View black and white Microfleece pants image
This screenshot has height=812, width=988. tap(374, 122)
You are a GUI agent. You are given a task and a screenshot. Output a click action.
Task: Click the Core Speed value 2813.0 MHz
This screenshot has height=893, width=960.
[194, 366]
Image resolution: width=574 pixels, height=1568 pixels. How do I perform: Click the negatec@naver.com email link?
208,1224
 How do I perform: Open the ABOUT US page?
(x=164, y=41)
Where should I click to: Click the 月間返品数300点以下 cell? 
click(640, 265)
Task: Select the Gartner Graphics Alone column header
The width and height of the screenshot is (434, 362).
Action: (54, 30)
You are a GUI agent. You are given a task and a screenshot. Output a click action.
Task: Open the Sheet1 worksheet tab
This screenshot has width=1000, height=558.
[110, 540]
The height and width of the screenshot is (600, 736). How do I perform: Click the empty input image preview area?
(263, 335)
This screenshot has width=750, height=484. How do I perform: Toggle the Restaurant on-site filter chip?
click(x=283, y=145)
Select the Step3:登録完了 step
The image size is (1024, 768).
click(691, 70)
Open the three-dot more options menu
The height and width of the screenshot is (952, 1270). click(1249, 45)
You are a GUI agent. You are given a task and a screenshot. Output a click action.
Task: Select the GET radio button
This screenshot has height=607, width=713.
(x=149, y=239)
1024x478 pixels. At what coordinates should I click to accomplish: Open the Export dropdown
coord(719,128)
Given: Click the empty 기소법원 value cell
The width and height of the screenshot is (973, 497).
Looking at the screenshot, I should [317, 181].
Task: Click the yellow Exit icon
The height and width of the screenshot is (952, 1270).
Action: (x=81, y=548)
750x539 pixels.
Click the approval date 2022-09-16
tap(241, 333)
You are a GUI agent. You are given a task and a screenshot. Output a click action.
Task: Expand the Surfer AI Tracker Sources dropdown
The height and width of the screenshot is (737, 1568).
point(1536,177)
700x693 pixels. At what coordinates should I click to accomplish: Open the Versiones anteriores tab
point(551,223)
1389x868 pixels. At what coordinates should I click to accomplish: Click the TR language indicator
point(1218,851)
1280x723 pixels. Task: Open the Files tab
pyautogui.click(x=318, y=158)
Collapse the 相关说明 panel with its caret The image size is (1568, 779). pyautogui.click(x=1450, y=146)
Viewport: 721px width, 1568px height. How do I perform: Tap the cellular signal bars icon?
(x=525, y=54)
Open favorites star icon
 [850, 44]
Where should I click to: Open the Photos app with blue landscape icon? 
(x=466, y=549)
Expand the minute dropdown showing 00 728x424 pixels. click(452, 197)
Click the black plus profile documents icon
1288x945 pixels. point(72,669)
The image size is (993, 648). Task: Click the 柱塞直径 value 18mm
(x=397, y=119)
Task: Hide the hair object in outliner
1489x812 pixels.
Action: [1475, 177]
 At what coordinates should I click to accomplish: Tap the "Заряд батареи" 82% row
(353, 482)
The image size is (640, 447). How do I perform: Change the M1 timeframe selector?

**Goal of the exercise**
Arrange the records above as a JSON list of strings, one string per line and blank lines omitted, covering only the stretch from the line containing "This screenshot has width=750, height=484." through the line containing "coord(719,128)".

**Task solution**
[
  "This screenshot has width=750, height=484. How do I perform: Toggle the Restaurant on-site filter chip?",
  "click(x=283, y=145)",
  "Select the Step3:登録完了 step",
  "The image size is (1024, 768).",
  "click(691, 70)",
  "Open the three-dot more options menu",
  "The height and width of the screenshot is (952, 1270). click(1249, 45)",
  "You are a GUI agent. You are given a task and a screenshot. Output a click action.",
  "Task: Select the GET radio button",
  "This screenshot has height=607, width=713.",
  "(x=149, y=239)",
  "1024x478 pixels. At what coordinates should I click to accomplish: Open the Export dropdown",
  "coord(719,128)"
]